I can’t stand it—can’t stand to hear her apologize to me. And before I know it I’m running—full-out running down the hall, my heart pounding, feeling like I need to scream or cry or smash my fist into something. She calls after me, but I don’t know what it is, I don’t care, I can’t know, and when I push into the girls’ bathroom, I throw my back against the door and sink down against it until my knees are pressed into my chest, my throat squeezed up so tight it hurts to breathe. My phone keeps buzzing, and once I’ve calmed down a bit, I flip it open and find texts from Lindsay, Ally, and Elody: What? Dish. Spill. Did u make up w Rob?
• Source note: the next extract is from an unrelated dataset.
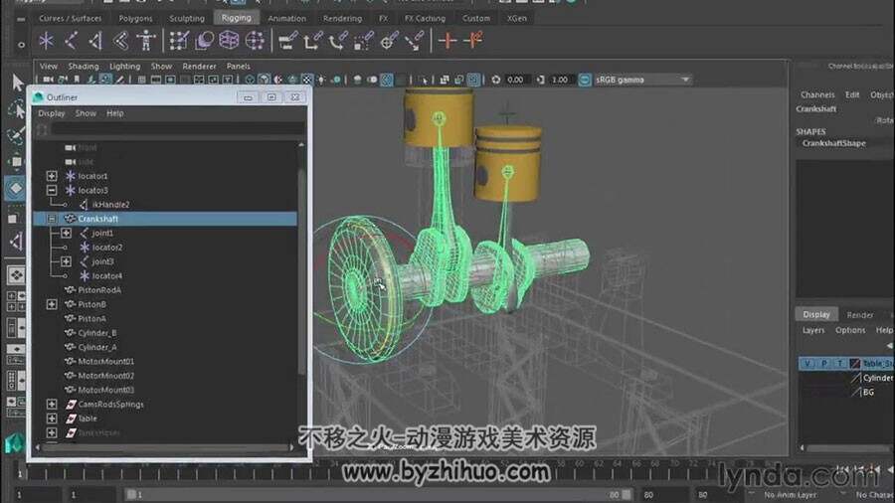Select the arrow Select tool in toolbox
Image resolution: width=895 pixels, height=503 pixels.
pos(17,83)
I throw my phone into my bag and rest my head in my hands, waiting for my pulse to return to normal. All of the happiness I felt earlier is gone. Even the Otto and Winters situation doesn’t seem funny anymore. Bridget and Alex and Anna and Sarah Grundel and her stupid parking space and Lauren Lornet and the chem test—it feels like I’ve been caught up in some enormous web and every way I turn I see that I’m stuck to someone else, all of us wriggling around in the same net. And I don’t want to know any of it. It’s not my problem. I don’t care.



You’re a bitch.



I don’t care. I have bigger things to worry about.



Finally I stand up. I’ve given up on going to Spanish. Instead I splash cold water on my face and then reapply my makeup. My face is so pale under the harsh fluorescent lights, I hardly recognize it.



ONLY THE DREAM



“Come on, cheer up.” Lindsay whacks me on the head with a pillow. We’re sitting on the couch in Ally’s den.



Elody pops the last spicy tuna roll into her mouth, which I’m not sure is such a great idea, as it’s now been perched on an ottoman for the past three hours. “Don’t worry, Sammy. Rob’ll get over it.”



All of them think Rob’s the reason I’m quiet. But of course, it isn’t. I’m quiet because as soon as the clock inched its way past twelve, the fear crept back in. It’s been filling me slowly, like sand running through an hourglass. With every second I’m getting closer and closer to the Moment. Ground zero. This morning I was certain that it was simple—that all I had to do was stay away from the party, stay away from the car. That time would lurch back on track. That I would be saved.



But now my heart feels like it’s being squashed between my ribs, and it gets harder and harder to breathe. I’m terrified that in one second—in the space between a breath—everything will evaporate into darkness, and I’ll once again find myself alone in my bedroom at home, waking up to the screaming of the alarm. I don’t know what I’ll do if that happens. I think my heart will break. I think my heart will stop.



Ally switches off the television and throws down the remote. “What should we do now?”



“Let me consult the spirits.” Elody slides off the couch and onto the floor, where earlier we’d set up a dusty Ouija board for old time’s sake. We tried to play, but everyone was obviously pushing, and the indicator kept zipping onto words like penis and choad, until Lindsay started screaming “Perv spirits! Child molesters!” into the air.